Set problem:
Substitute "Select" for every "Click" in the listing below, leaving all else unchanged.

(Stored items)
⁂
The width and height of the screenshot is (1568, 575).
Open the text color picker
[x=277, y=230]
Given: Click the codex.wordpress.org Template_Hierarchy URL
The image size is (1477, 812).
⁂
Exercise solution:
The width and height of the screenshot is (1568, 575).
Open the text color picker
[x=277, y=230]
Given: Select the codex.wordpress.org Template_Hierarchy URL
The image size is (1477, 812).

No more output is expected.